Ok, Now this is clear enough for me to give you my info I have to warn you guys though, after reading the thread on the LE book cliffs unit, I have this one in the bag :twisted: I couldn't believe what people considered trophy animals on that thread. To each their own, I guess..


----------



## Nor-tah (Dec 16, 2007)

I think this is an awesome idea!! I didnt draw a thing this year...  I look forward to the results though. Keep us updated and awesome marketing! I hope to do insurance when I graduate by the way.


----------



## Troutsman (Aug 13, 2010)

Mojo1 said:


> Hunting contests are just another example of what's wrong with hunting today, it's now all about the inches :evil: , thanks, but no thanks. :!:
> 
> Besides being a higher ranked military member, I've been with Geico for over 16 years, I check rates every year, no one even comes close anymore. 8)

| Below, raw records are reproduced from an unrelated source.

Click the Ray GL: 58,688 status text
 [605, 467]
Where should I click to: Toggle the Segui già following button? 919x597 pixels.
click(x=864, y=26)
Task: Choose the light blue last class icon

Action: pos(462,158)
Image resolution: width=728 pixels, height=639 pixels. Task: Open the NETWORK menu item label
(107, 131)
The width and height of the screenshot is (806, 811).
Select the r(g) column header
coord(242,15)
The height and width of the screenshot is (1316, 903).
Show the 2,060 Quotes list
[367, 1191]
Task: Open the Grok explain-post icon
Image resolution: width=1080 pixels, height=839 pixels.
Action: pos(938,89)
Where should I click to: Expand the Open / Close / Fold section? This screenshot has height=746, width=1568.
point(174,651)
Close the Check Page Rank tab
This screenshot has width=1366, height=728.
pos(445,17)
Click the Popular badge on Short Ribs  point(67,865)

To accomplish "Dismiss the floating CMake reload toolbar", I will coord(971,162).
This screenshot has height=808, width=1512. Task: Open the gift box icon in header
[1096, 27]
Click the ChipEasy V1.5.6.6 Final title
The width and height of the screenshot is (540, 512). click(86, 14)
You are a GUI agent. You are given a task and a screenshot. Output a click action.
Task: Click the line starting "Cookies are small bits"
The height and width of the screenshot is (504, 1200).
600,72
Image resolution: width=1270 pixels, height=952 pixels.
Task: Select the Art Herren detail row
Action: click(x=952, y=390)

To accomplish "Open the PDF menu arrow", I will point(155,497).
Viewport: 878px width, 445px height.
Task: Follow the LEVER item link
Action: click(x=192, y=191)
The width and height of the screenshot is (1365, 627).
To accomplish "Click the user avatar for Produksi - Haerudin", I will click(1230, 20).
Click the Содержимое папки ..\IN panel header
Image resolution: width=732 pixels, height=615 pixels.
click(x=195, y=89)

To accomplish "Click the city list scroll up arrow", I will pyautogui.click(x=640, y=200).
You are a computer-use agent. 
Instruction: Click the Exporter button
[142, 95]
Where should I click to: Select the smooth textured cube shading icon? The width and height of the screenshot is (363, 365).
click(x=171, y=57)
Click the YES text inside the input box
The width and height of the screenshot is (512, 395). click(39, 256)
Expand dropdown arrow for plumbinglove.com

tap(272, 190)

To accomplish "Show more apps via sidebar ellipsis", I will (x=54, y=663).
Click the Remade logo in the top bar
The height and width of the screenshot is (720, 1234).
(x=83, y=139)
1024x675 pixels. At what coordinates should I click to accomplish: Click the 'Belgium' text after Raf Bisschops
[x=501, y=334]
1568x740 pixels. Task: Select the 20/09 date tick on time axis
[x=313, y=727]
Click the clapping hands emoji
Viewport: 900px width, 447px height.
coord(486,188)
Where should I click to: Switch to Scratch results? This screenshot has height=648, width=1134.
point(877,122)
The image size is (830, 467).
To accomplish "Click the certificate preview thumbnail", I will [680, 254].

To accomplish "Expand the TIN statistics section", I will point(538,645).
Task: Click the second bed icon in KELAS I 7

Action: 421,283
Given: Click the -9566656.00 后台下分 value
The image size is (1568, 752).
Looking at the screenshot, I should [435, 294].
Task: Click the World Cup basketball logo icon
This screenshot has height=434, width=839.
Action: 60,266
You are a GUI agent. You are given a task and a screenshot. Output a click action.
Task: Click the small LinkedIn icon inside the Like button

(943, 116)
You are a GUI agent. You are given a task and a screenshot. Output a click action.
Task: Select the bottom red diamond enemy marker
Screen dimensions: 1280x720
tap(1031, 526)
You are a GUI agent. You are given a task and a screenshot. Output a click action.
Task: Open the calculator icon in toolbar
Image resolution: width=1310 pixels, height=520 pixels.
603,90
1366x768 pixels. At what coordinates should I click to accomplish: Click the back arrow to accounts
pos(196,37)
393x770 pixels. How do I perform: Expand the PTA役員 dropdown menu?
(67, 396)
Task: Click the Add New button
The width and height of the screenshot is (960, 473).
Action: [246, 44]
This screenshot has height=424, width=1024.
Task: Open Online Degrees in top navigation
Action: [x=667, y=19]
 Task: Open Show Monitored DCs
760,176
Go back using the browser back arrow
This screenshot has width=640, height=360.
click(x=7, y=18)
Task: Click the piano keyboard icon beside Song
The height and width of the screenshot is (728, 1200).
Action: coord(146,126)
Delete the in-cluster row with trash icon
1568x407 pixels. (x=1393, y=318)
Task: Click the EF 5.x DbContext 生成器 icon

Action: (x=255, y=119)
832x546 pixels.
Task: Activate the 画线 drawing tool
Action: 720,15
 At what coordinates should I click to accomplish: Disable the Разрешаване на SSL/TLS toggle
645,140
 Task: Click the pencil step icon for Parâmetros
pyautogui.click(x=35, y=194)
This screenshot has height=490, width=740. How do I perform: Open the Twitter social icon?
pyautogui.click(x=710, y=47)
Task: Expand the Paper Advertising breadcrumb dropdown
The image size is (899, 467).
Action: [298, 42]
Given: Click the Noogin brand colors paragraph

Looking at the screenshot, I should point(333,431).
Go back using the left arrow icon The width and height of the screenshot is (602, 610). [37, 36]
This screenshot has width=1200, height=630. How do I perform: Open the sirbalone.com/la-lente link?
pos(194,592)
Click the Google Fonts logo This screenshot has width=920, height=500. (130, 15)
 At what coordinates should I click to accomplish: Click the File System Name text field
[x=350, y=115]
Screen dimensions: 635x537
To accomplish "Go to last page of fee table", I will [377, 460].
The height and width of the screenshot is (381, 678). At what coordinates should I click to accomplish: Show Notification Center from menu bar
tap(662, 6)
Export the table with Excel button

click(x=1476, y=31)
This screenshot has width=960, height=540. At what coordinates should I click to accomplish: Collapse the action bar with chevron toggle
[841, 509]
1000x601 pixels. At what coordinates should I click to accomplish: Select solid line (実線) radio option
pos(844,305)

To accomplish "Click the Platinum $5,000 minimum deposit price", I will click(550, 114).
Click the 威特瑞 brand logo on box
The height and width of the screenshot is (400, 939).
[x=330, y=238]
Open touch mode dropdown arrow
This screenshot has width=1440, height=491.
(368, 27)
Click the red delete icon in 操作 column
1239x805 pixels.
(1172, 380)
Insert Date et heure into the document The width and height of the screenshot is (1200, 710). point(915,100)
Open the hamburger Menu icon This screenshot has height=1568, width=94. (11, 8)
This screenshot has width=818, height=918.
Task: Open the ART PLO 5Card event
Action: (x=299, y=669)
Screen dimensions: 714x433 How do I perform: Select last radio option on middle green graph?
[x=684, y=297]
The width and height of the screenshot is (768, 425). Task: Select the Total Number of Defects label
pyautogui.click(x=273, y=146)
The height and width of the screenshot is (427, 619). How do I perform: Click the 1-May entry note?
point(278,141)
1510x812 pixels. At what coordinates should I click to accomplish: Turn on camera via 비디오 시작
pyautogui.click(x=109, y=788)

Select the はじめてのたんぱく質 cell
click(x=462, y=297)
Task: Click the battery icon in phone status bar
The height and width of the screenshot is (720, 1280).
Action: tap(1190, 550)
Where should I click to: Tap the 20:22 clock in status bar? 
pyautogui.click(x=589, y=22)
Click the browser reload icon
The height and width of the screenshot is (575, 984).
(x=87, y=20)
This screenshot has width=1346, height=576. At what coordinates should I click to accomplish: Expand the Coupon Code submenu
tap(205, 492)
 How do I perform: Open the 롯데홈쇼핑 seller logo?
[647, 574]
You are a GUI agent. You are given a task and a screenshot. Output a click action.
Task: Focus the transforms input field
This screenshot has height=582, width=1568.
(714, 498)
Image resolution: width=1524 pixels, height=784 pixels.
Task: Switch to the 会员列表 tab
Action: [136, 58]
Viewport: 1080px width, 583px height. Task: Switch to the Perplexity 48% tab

Mojo, I wouldn't say it is all about the inches, but, inches have a lot to do with it. Let me illustrate my point. If you have 1000 hunters on a buck deer hunt and they have two bucks standing broadside at 30 yards- one an old forked horn that is digressing and never had an impressive rack, and one a monster buck that anyone would consider a trophy, 999.99999 of the people would take the monster buck. Does this make it all about inches? I guess one could look at it that way but I would go a bit further and determine that answer after looking at all of the other elements. Does he have family and friends with him that he is sharing memories with? Did he practice to make a clean, ethical shot and end the animals life quickly? Did he properly take care of all edible meet and make the most use of it, without waste?

I feel that all of this goes into a hunt, not just inches. I am a trophy hunter, therefore, I look for trophy's. Everyone's versions of a trophy is different. One may be the youngest freshest doe deer that has been feeding on alph-alpha (did I spell that correctly?) and another trophy may be a 180 class mule deer. Personally, I say, to each their own!

Contest bring people together, which in my opinion, is a good thing if done the right way.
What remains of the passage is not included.